● **Aim of the task**: Return the rows word for word, starting at the line that contains "You are a computer-use" and running through the end of the rows. Leave the pictures out.

● **Material for this exercise**:
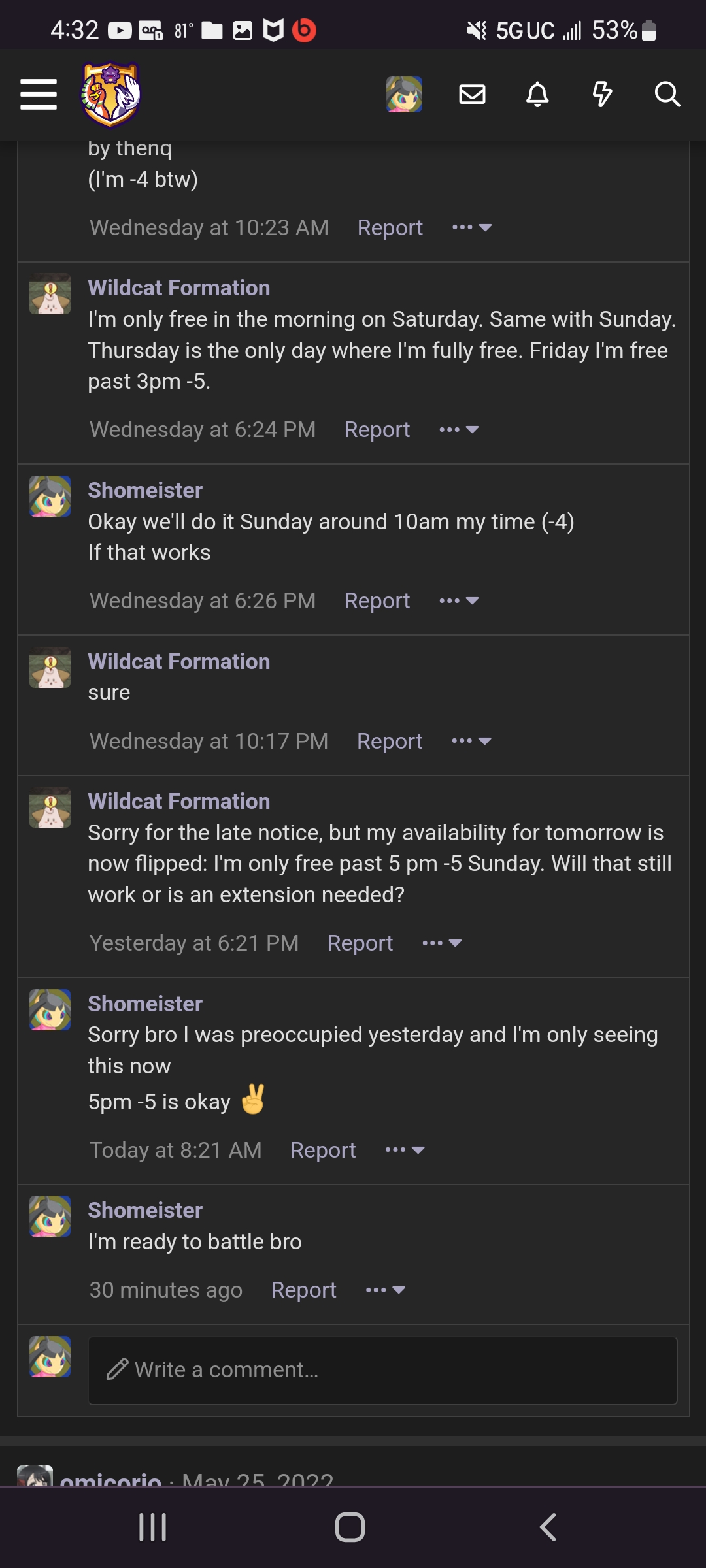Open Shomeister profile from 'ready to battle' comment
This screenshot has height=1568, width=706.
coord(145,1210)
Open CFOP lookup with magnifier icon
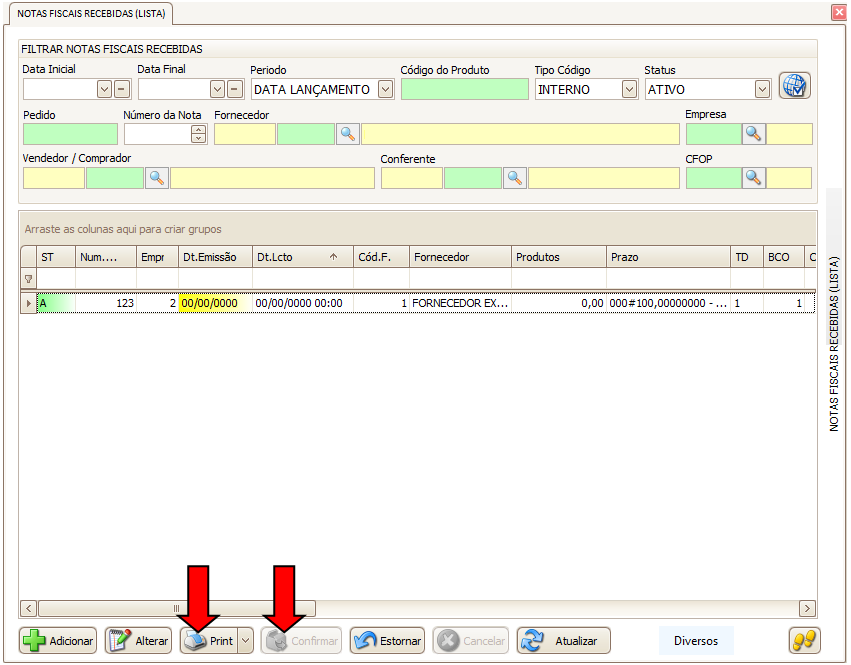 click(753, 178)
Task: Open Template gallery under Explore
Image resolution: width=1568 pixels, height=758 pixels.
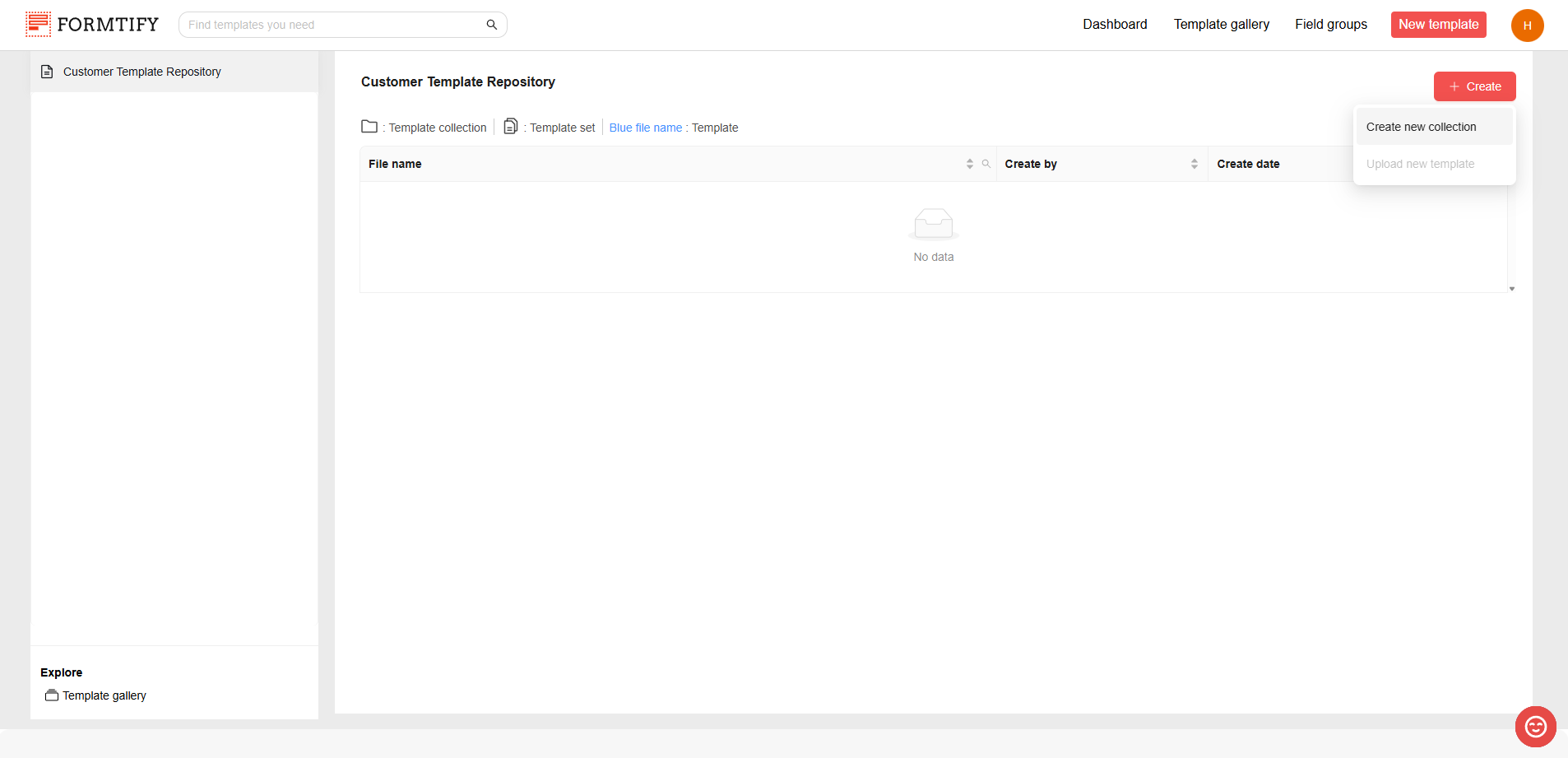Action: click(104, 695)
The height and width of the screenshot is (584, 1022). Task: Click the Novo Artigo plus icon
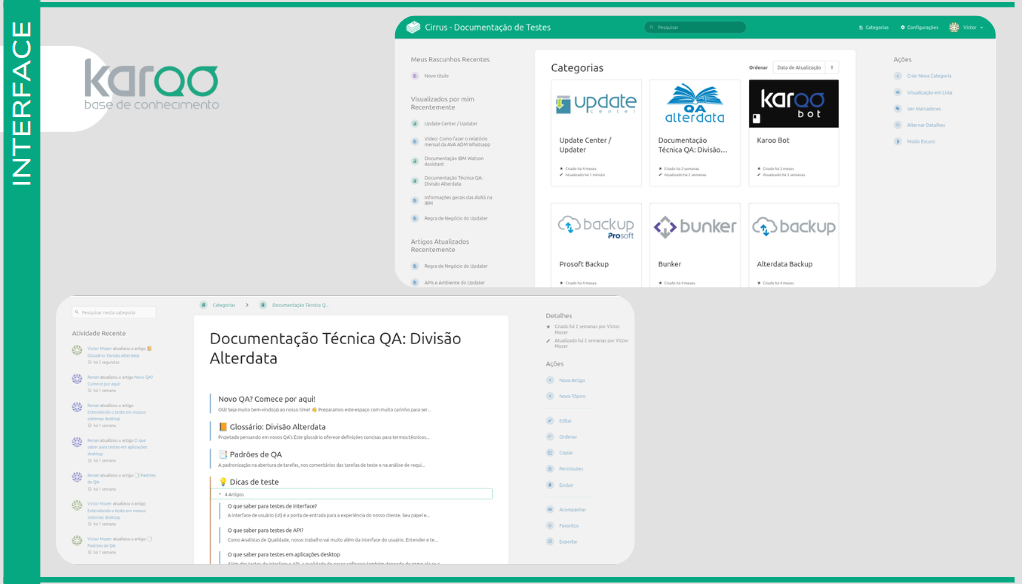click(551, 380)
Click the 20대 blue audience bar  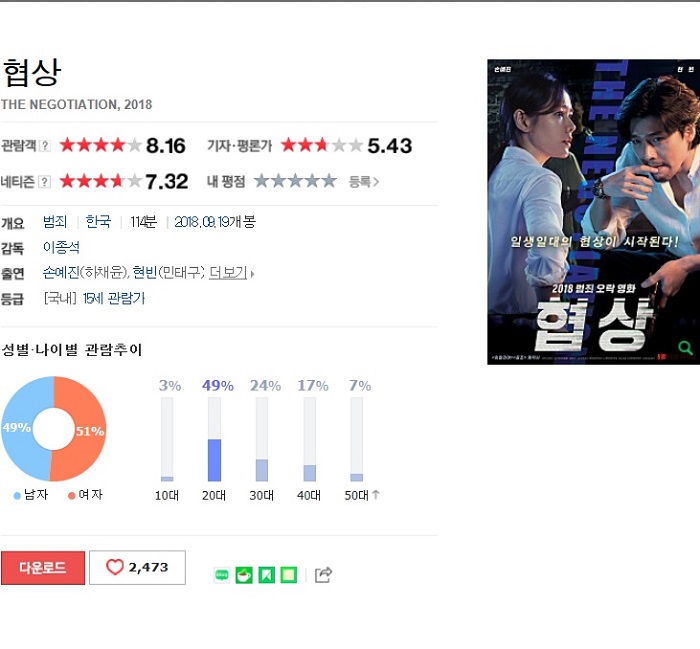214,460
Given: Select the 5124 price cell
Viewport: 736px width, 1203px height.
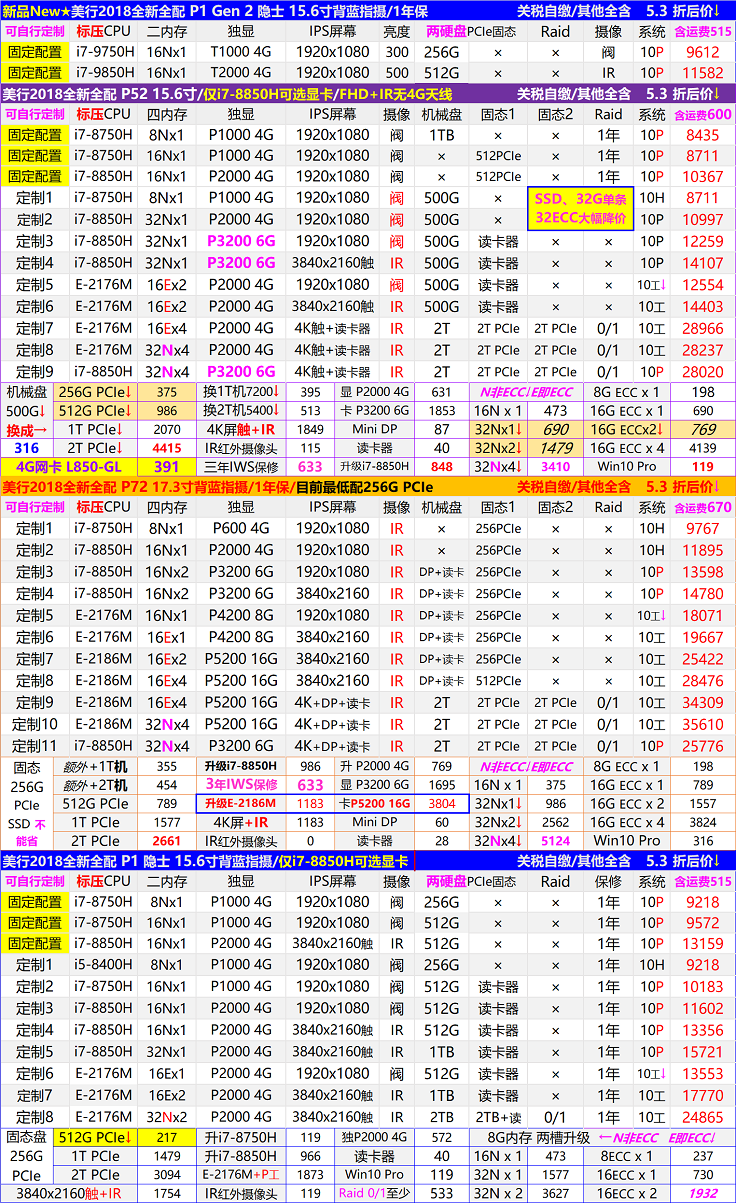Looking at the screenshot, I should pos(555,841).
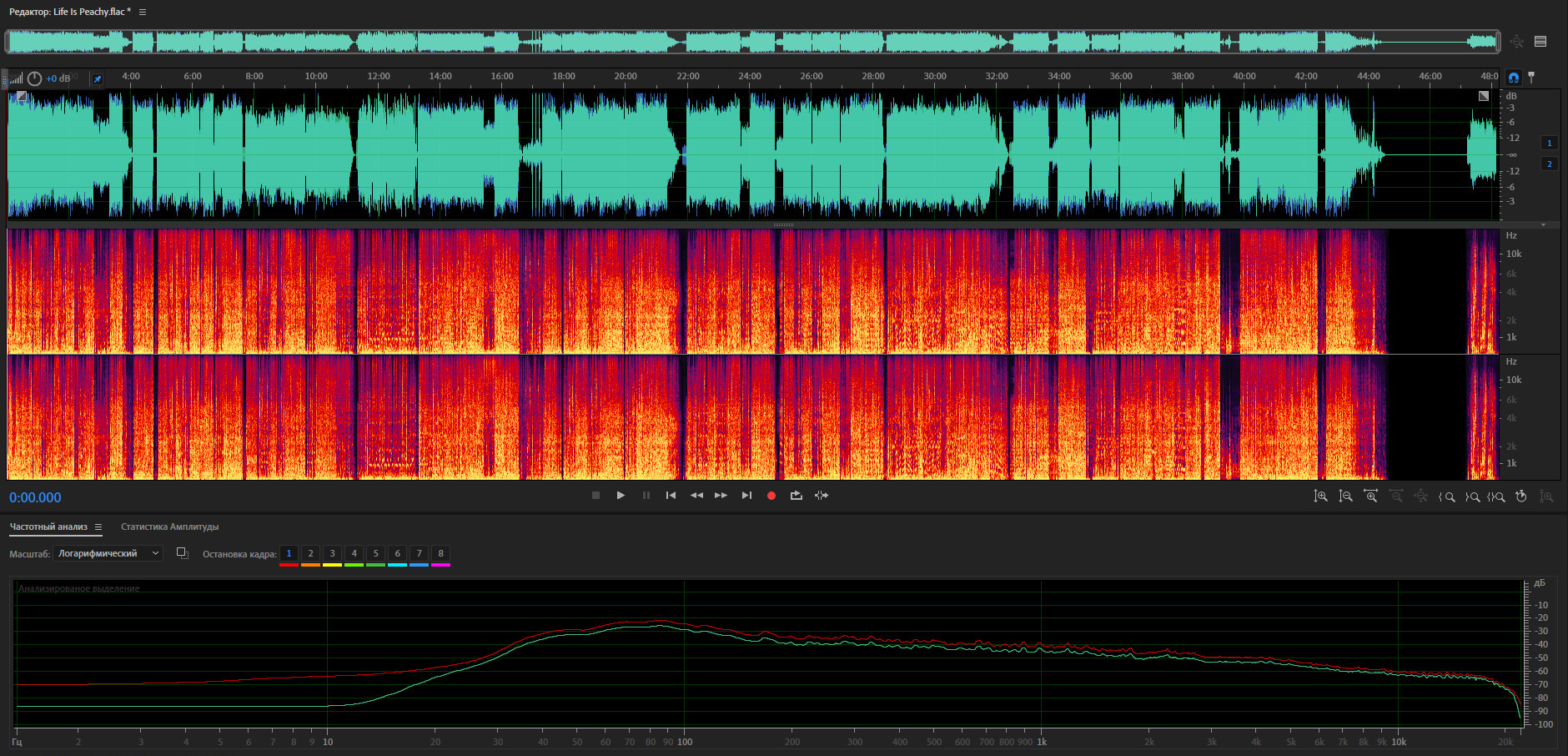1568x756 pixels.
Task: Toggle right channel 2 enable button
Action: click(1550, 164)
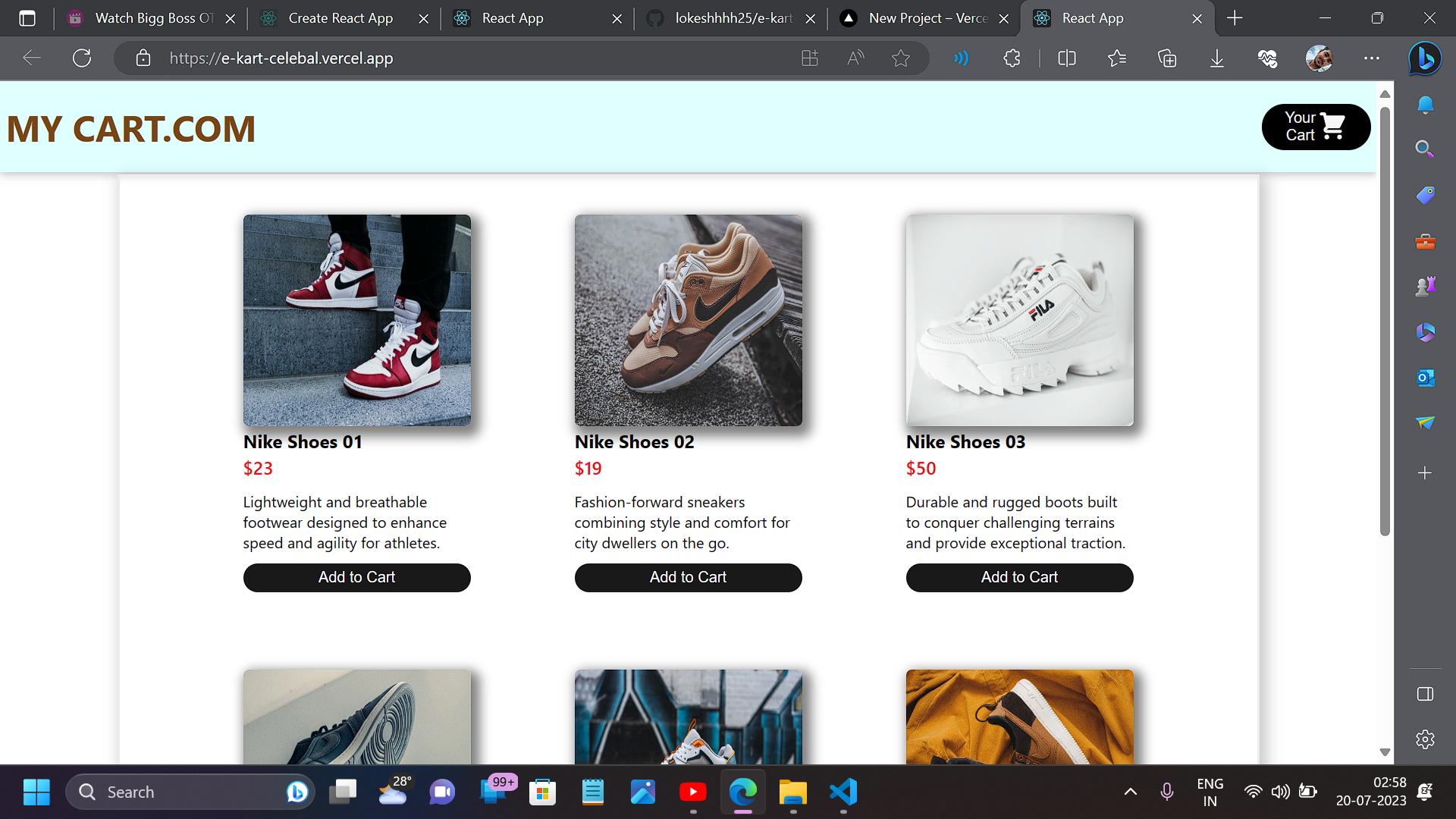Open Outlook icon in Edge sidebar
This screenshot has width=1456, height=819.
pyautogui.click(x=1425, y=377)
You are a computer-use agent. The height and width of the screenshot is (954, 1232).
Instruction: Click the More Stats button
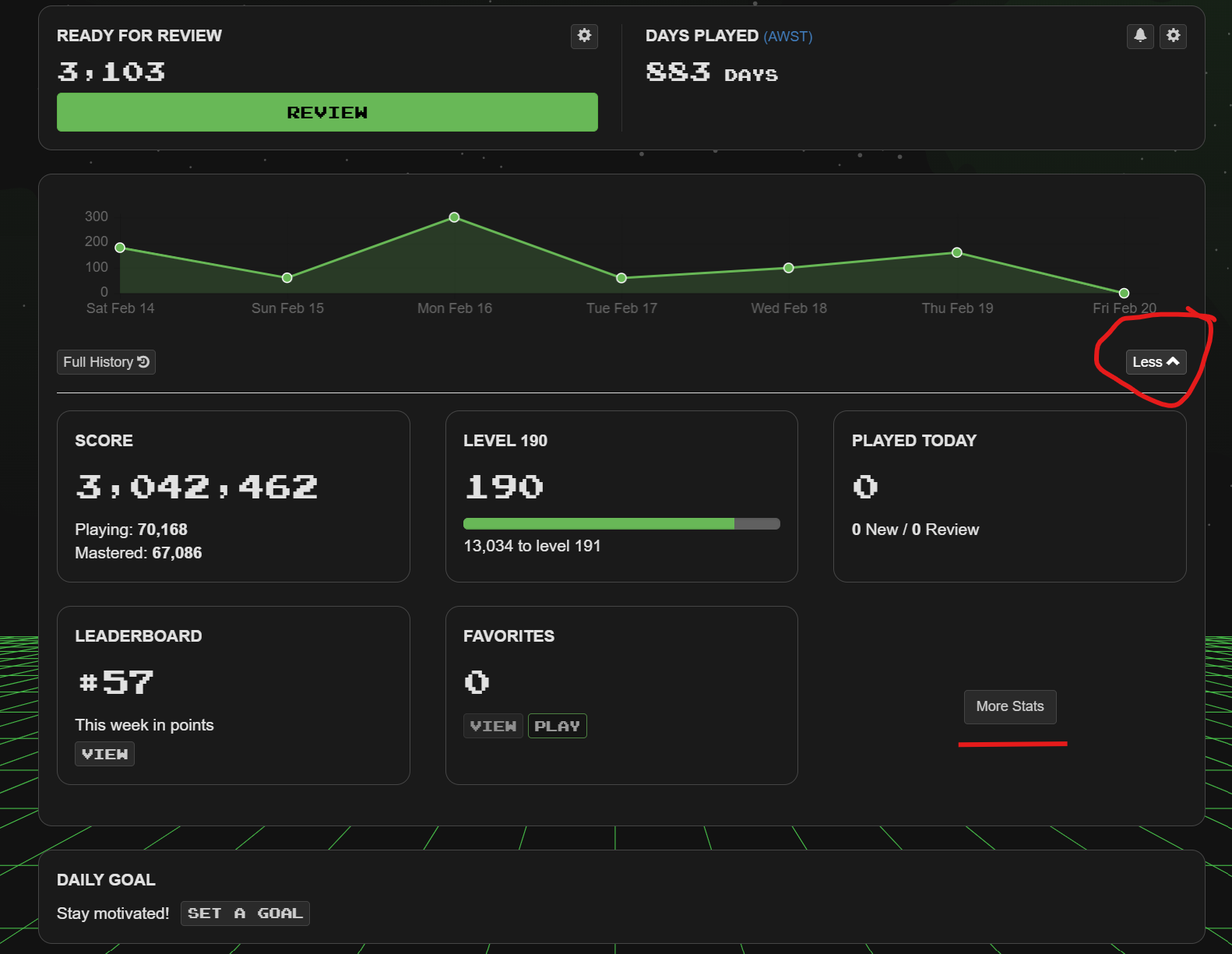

● **The completed task**:
You are a computer-use agent. The height and width of the screenshot is (954, 1232).
Instruction: Click the More Stats button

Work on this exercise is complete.